Copy every line of the entries that has the string "Click" in it.

INPUT DATA: Begin

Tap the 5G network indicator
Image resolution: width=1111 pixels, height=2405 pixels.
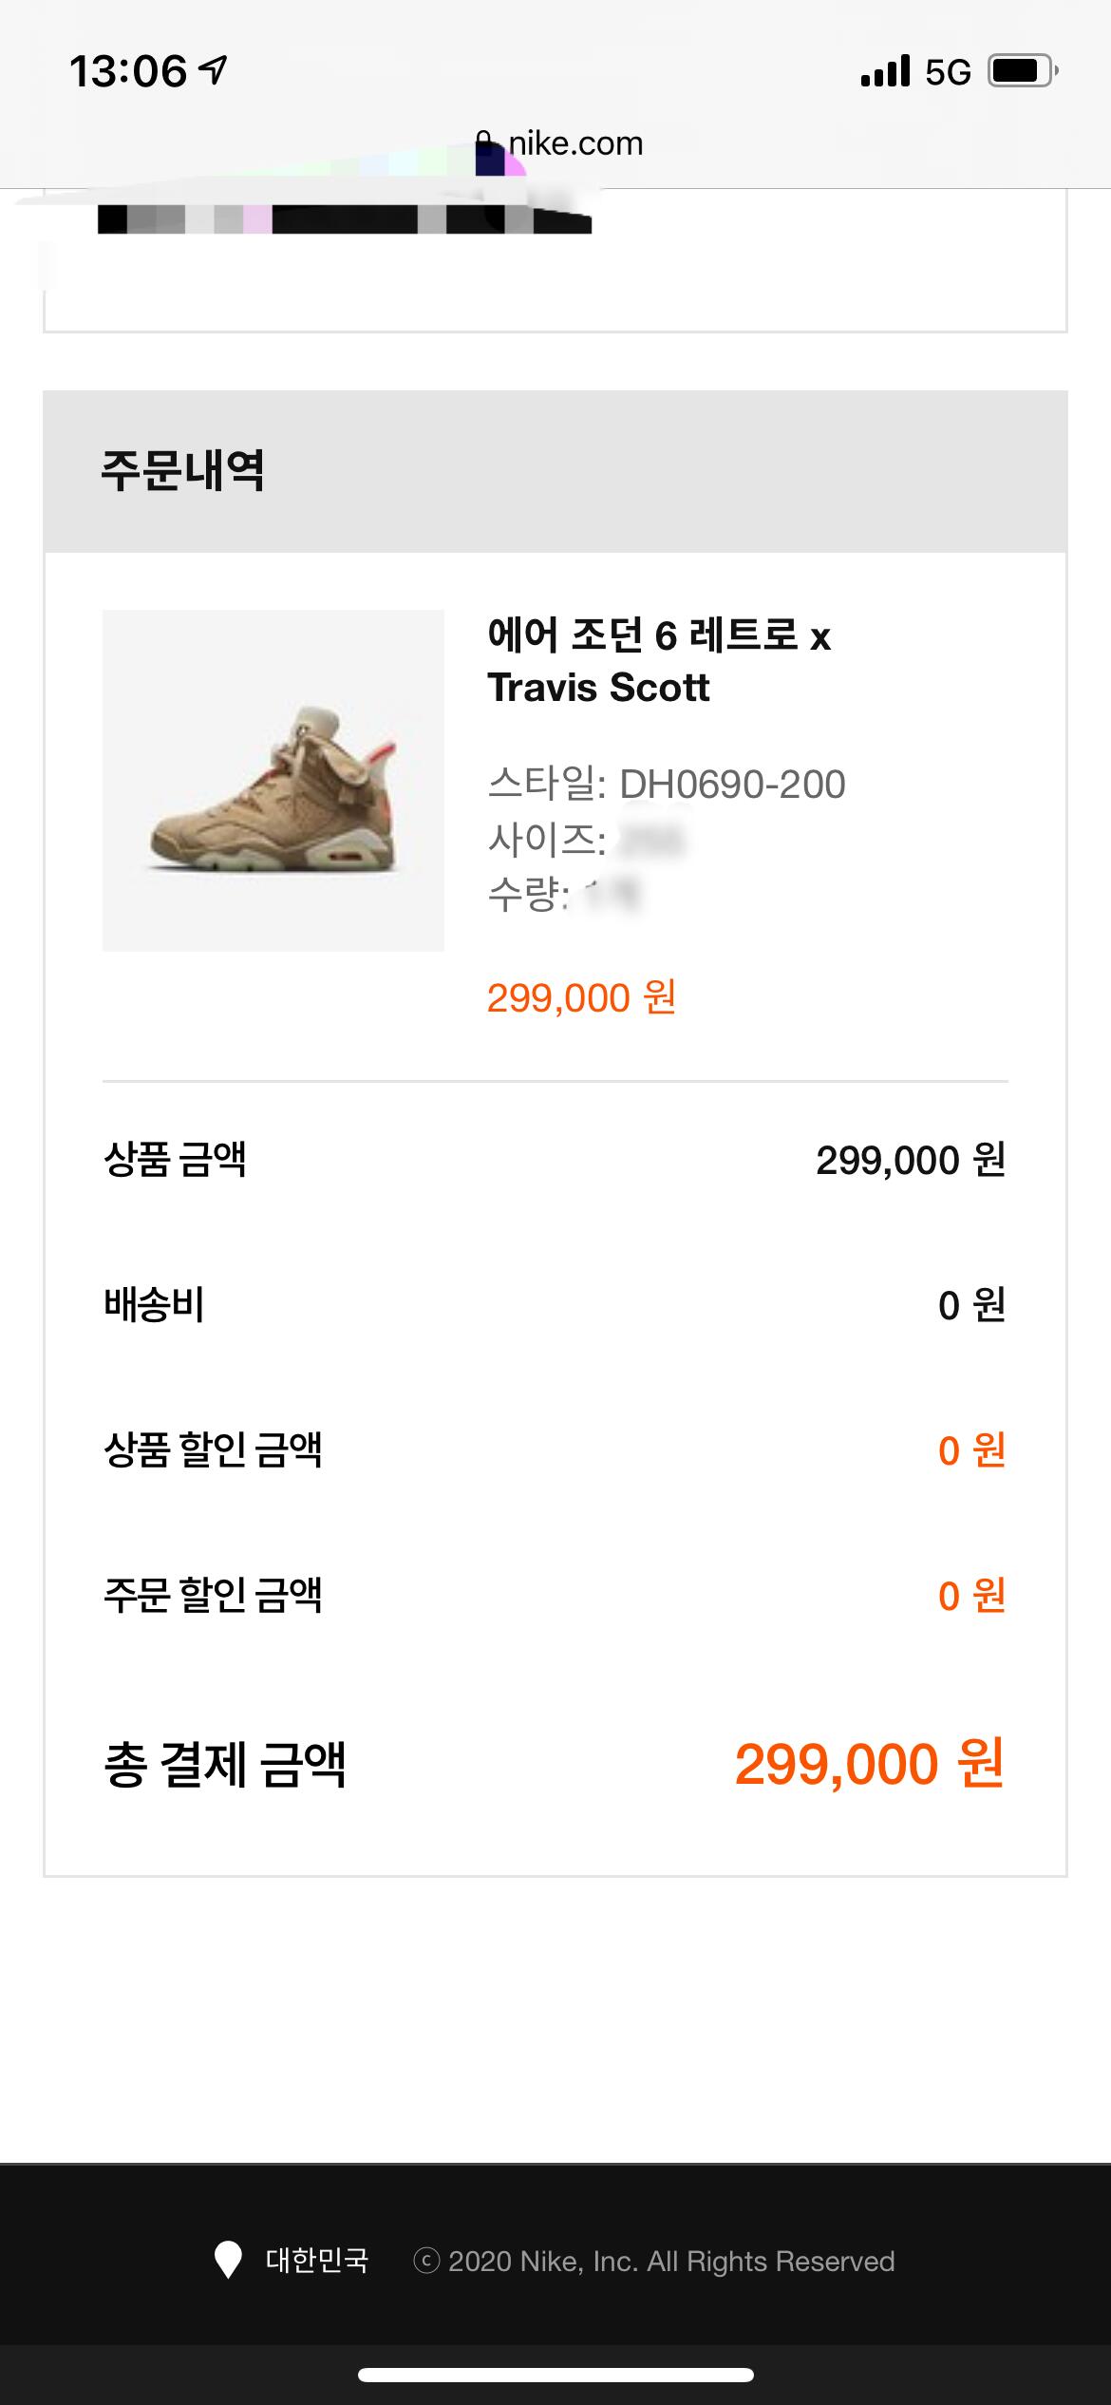coord(948,72)
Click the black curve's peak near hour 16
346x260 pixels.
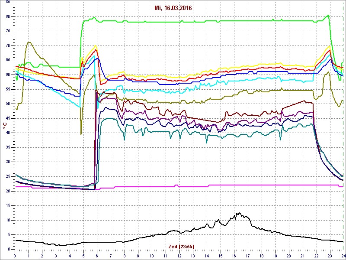coord(238,213)
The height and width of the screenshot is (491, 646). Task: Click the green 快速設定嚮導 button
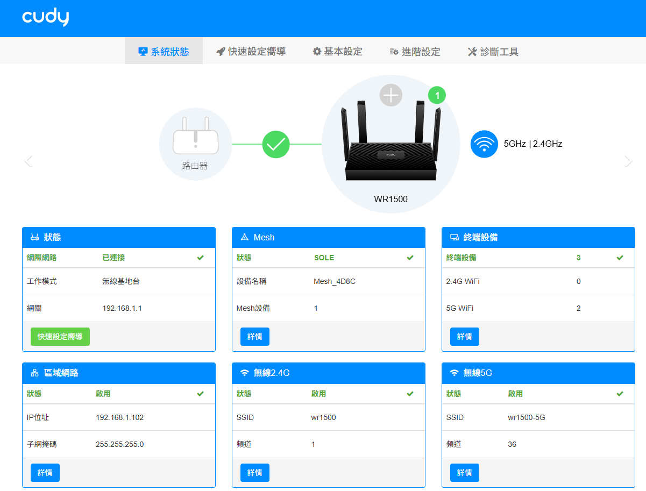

INPUT DATA: End

**EXERCISE RESPONSE**.
Click the black curve's peak near hour 16
The height and width of the screenshot is (491, 646). Task: Click the green 快速設定嚮導 button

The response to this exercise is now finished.